Giancarlo Giannini and Mariangela Melato in "Swept Away" (1974)

Giancarlo Giannini and Mariangela Melato in Swept Away


The most well-known Giannini/Wertmüller pairing is the intentionally divisive Swept Away (1974). Swept Away is as much about sexual politics as the ongoing Italian conflict between the proletariat and the bourgeoisie, with Giannini representing both the exploited underclass and the dominant male. Mariangela Melato complicates your sympathies as the equally helpless and thankless, quintessential rich bitch, Raffaella. Giancarlo’s son, Adriano, reprised his father’s role in the 2002 remake, but was lambasted along with co-star Madonna and her writer-director husband, Guy Ritchie.

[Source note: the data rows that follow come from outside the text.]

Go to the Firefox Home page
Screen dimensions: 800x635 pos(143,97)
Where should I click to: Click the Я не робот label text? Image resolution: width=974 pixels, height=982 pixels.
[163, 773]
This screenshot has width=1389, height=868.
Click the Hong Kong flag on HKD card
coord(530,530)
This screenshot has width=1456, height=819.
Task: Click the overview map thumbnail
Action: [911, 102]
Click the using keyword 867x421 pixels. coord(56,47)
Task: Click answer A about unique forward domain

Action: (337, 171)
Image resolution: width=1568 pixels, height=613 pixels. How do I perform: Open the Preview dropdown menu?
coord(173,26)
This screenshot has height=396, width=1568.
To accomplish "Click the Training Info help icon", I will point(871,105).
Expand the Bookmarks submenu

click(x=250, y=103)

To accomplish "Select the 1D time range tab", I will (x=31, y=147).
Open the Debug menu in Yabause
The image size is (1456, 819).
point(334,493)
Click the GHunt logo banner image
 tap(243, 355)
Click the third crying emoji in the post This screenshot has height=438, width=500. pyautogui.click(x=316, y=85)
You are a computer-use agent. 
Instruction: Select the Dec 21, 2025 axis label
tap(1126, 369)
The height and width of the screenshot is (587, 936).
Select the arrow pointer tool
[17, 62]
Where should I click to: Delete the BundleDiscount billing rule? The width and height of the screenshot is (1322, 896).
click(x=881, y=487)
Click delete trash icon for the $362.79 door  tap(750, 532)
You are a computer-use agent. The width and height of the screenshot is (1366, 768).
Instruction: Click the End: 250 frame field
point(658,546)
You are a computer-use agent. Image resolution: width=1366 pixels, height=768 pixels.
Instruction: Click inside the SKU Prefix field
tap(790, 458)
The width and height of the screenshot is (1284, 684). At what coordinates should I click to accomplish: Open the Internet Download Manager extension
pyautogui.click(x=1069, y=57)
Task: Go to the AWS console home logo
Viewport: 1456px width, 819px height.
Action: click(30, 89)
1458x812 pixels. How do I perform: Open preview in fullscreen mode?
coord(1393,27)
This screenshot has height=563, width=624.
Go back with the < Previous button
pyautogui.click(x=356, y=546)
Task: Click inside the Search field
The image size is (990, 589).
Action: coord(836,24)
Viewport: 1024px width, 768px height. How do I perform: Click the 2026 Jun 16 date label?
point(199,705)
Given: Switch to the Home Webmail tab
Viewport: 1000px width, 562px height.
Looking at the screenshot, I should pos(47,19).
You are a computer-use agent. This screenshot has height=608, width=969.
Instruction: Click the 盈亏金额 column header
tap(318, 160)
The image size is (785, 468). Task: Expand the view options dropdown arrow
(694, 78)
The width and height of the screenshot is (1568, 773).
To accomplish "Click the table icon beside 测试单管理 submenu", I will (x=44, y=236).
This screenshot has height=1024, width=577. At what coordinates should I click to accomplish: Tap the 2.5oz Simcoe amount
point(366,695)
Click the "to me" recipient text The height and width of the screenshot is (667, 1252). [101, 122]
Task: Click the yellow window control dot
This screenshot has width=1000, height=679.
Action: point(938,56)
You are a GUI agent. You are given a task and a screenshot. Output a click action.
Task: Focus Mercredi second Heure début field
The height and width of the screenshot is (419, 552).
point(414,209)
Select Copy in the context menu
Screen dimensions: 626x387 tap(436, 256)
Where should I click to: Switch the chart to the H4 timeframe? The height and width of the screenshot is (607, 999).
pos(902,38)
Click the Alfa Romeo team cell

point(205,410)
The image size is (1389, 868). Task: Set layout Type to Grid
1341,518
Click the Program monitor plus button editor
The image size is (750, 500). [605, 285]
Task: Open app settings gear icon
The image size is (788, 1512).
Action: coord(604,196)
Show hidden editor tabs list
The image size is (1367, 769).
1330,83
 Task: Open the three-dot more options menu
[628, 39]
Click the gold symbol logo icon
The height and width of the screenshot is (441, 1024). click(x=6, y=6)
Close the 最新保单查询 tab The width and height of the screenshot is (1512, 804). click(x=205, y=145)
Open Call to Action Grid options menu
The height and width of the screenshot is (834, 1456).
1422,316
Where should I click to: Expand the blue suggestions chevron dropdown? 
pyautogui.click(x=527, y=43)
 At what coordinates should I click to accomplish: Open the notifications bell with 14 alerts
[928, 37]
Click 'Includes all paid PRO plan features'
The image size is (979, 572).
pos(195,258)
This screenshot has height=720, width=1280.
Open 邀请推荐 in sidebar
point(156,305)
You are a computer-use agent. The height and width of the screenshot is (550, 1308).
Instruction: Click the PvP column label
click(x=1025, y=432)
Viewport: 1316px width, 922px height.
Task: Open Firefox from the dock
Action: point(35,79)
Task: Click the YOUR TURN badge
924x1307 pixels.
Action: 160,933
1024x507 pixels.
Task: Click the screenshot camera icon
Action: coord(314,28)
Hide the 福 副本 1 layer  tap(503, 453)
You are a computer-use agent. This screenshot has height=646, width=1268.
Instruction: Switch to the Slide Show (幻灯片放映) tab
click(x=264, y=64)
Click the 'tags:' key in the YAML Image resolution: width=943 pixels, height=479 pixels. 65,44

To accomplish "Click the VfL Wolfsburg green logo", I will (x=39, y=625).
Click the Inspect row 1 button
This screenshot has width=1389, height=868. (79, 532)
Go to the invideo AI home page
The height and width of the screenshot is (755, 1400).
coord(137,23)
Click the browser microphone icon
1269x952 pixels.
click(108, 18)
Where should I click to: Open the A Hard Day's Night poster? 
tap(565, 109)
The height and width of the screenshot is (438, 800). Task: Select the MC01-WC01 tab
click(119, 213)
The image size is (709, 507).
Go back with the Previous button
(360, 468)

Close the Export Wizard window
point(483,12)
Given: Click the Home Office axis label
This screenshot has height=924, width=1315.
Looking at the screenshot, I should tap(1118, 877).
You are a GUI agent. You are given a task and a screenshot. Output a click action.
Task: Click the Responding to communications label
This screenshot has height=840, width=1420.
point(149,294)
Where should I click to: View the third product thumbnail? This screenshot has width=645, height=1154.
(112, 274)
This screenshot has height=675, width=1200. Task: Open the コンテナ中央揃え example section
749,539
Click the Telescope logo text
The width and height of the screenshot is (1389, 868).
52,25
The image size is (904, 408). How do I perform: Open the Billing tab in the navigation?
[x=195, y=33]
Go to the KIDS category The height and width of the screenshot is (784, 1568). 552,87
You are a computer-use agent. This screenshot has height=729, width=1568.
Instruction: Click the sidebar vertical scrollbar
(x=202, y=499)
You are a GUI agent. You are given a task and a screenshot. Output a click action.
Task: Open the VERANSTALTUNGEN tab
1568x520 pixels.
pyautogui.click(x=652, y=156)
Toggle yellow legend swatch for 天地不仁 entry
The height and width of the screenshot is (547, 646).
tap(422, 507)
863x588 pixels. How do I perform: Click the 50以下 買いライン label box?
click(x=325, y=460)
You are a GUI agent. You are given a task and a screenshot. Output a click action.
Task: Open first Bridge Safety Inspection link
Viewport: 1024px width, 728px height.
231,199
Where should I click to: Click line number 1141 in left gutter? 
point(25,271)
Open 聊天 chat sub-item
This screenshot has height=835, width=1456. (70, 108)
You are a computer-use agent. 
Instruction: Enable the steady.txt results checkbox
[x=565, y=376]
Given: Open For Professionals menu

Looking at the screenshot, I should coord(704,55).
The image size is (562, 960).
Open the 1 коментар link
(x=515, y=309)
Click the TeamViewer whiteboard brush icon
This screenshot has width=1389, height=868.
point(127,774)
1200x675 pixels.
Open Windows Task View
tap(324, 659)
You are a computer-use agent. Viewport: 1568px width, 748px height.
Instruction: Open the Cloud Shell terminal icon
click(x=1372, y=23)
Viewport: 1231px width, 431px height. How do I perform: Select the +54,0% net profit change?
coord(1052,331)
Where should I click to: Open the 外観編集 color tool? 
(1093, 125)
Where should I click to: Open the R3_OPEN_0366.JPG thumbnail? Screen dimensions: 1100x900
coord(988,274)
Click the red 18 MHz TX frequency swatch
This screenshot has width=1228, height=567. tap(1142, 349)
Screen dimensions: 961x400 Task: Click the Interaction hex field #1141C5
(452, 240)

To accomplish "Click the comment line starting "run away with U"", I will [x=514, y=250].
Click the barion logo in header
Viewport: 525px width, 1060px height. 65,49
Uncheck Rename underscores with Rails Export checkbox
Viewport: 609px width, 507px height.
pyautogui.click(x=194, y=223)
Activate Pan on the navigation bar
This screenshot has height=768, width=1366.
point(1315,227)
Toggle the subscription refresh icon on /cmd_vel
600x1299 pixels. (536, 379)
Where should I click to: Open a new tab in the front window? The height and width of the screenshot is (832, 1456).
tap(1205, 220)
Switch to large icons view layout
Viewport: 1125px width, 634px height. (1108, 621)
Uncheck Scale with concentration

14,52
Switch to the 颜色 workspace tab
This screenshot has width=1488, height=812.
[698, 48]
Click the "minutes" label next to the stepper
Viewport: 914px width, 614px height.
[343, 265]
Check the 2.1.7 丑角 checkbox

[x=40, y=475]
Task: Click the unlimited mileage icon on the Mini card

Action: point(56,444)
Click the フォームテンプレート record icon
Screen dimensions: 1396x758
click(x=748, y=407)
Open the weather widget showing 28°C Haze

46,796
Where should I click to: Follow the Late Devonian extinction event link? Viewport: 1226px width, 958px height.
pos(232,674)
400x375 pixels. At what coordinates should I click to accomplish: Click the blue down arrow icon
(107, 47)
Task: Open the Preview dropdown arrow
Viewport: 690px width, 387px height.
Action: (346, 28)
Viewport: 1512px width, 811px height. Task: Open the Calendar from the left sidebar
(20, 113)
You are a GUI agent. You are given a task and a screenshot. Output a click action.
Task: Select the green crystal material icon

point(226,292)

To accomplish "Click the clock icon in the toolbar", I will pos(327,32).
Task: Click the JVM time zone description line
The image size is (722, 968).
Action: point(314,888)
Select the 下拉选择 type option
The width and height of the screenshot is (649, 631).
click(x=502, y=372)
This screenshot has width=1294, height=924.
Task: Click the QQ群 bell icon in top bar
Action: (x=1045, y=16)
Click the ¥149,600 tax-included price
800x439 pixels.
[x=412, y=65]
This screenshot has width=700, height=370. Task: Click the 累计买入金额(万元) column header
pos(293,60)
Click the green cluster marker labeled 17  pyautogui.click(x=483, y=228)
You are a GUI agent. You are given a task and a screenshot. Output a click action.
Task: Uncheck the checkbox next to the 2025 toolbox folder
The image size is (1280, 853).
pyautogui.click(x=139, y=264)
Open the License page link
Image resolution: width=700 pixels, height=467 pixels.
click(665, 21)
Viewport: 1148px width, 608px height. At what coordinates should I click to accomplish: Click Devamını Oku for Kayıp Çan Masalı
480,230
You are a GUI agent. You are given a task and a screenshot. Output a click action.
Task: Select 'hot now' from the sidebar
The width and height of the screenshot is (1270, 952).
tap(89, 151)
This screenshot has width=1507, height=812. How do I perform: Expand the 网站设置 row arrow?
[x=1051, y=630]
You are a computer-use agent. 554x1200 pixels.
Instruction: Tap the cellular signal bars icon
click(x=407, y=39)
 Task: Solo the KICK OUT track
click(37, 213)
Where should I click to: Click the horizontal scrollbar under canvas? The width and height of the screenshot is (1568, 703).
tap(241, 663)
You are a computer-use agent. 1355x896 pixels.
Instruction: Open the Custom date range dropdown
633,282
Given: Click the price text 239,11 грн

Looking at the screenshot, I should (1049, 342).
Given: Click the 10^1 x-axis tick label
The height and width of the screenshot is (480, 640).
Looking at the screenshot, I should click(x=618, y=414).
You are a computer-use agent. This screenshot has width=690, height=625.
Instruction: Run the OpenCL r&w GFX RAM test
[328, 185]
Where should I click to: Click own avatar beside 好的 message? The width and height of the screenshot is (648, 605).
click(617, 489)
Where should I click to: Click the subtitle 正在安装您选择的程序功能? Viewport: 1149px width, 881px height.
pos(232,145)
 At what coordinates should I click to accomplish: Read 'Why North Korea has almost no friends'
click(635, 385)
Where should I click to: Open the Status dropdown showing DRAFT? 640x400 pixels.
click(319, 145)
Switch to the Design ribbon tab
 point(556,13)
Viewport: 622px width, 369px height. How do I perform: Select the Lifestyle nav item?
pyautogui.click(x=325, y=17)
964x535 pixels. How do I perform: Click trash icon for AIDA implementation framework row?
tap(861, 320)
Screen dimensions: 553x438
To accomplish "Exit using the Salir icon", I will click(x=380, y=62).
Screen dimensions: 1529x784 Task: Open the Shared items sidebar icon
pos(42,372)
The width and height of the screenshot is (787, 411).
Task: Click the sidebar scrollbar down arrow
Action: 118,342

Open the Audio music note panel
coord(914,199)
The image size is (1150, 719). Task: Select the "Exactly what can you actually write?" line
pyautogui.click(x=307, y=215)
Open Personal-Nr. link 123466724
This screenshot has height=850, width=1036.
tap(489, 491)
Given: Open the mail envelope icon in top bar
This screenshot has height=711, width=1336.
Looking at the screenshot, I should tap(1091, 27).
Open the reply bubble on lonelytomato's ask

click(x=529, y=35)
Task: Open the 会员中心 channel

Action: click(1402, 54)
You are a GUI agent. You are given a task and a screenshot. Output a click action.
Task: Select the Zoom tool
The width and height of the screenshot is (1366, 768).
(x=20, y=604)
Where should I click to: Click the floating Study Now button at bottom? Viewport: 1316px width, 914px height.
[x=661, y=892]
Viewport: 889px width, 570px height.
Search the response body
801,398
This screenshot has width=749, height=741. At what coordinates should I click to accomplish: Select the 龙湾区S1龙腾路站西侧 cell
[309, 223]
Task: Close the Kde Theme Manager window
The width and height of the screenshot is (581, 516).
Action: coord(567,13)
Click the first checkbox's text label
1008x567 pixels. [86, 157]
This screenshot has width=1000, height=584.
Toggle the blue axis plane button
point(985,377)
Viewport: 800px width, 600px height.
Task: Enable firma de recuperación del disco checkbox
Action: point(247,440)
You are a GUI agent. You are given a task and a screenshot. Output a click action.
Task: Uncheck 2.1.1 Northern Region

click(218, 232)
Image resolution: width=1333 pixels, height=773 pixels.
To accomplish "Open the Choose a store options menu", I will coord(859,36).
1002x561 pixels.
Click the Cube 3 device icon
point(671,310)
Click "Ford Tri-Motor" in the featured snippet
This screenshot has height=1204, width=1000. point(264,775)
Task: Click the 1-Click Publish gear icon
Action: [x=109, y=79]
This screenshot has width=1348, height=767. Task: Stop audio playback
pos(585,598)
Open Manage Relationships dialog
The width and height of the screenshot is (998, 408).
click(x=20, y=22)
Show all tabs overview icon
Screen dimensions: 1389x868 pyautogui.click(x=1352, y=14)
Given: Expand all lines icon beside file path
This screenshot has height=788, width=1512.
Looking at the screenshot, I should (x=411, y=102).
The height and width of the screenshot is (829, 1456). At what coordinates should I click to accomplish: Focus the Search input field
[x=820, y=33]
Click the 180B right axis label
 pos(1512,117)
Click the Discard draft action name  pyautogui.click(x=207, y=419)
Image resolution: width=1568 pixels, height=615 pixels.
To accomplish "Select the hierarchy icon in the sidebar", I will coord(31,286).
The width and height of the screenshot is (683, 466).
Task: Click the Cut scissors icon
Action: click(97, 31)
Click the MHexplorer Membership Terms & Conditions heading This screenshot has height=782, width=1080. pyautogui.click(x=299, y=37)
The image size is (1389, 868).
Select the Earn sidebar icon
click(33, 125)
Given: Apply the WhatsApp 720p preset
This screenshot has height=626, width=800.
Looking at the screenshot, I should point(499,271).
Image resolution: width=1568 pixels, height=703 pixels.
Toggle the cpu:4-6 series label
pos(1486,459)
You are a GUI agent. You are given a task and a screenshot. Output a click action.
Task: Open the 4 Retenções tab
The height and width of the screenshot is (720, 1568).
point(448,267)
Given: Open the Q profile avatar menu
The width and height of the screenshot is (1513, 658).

In Seven Beauties (1975), Giannini and Wertmüller return to Italy’s turbulent fascist years circa World War II. Giancarlo plays Pasqualino, a deserter from the Italian Army who finds himself captured by the Germans and sent to a prison camp where he reflects on the choices and circumstances that landed him there. Seven Beauties is a story of survival and the sacrifices, both physical and philosophical, that people will make to stay alive. Despite being highly controversial, like much of Wertmüller’s work, the film was a critical darling, with Giannini earning an Oscar nomination for Best Actor. Wertmüller herself made film history by becoming the first woman to be nominated for Best Director.

A Night Full of Rain (1978) is the first Wertmüller film with original English dialogue, understandable since Giannini is cast opposite Candice Bergen (Carnal Knowledge). Their torrid love affair begins in Rome, follows to San Francisco, and ends violently on the titular night back in Rome. There is some nice subtext with news coverage of what could very well be the literal end of the world, but the unravelling relationship, told in flashback, is the true arc here. Perhaps lost in translation, the film seems to lack the wit and sarcastic whimsy of their previous collaborations, and failed to resonate with critics who found it “lifeless”.

Giancarlo Giannini stars opposite the legendary Sophia Loren in the 2001 TV-movie Francesca and Nunziata. He plays an aristocrat who marries into the 19th century pasta empire of Francesca (Loren). Nunziata (Claudia Gerini) is the orphan girl they are forced to adopt to fulfill a vow. When their son, Federico (Raoul Bova), returns and falls in love with his stepsister, things grow even more complicated for the beleaguered family.

Most of Wertmüller’s films have long, unwieldy titles as a trademark, but, in the interests of clarity and brevity, I have used the shorter English versions here. I hope you paisans don’t take me too much to task for it.

Giancarlo’s Subsequent Projects

Giannini is perhaps best known in America for his role as René Mathis in both recent James Bond franchise entries, Casino Royale and Quantum of Solace. Mathis is an MI6 agent stationed in Montenegro. Bond villain Le Chiffre fingers Mathis as a double agent and his informant, though the evidence proves otherwise as the plot thickens. After being cleared by MI6, Mathis gets a posh retirement in Italy until being drawn into Bond’s off-the-books escapades in Quantum.

From police inspectors to secret agents to working class slobs, Giancarlo Giannini remains a compelling presence on screen. Capable of balancing a world-weary melancholy with a joie de vivre, he can elevate even mediocre material with an emotional range that captures the essence of what it means to be Italian. We salute him here at WeirdFlix on his birthday. Many thanks and best wishes always.